Avec l’Union Européenne, les idées d’ouverture au sein des marchés des Etats Membres, et plus récemment avec les pays tiers, a modifié ce fonctionnement traditionnel en créant les mécanismes de libre prestation des services et de libre établissement, de reconnaissance mutuelle des agréments bancaires au sein de l’Union, et d’équivalence des agréments bancaire des pays tiers. L’idée de ces mécanismes est qu’un établissement bancaire qui bénéficie d’un agrément d’un pays de l’Espace Economique Européen, ou d’un pays tiers dont la législation a été reconnue comme équivalente, bénéficie des libertés d’établissement et de prestation de service, dans les conditions définies par la loi de son pays d’origine.
En fait, il y a deux situations nouvelles[4] : le client est en contact avec une filiale/succursale non agréée dans le pays d’accueil (libre établissement) ou avec une banque étrangère qui conclut des opérations en dehors de son pays d’origine (libre prestation de services).
En droit, le système européen actuel, dit home country control, implique la compétence législative du pays d’origine de la banque pour définir les règles statutaires.
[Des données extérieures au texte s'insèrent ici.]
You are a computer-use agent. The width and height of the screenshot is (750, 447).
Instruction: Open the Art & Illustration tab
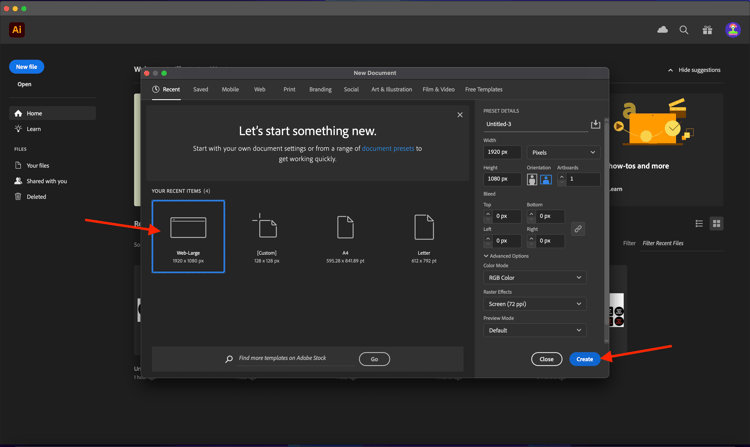pos(391,89)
La loi du pays d’accueil est en principe écartée, sauf à titre d’exception lorsqu’il s’agit d’une loi de police. Le droit du secret bancaire en est une, surtout si l’on songe à la question de son opposabilité à l’administration fiscale ou aux tribunaux pénaux.
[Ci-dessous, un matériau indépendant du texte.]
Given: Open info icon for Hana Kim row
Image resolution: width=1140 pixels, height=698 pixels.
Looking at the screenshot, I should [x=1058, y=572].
Il faut donc trouver le rattachement territorial adéquat pour que des autorités d’un pays se prévalent de leur exception nationale au secret bancaire. Le plus évident est incontestablement la situation de la banque, qui pourra, selon les règles nationales, être contrainte à communiquer des informations.
Dès lors, une filiale/succursale bancaire, astreinte à l’obligation de tenir une comptabilité locale des comptes de ses clients est soumise au droit local du secret bancaire. En revanche, la banque qui conclut des opérations sous le régime de la libre prestation des services dans un autre Etat Membre est soumise aux règles du secret bancaire de son Etat Membre d’origine.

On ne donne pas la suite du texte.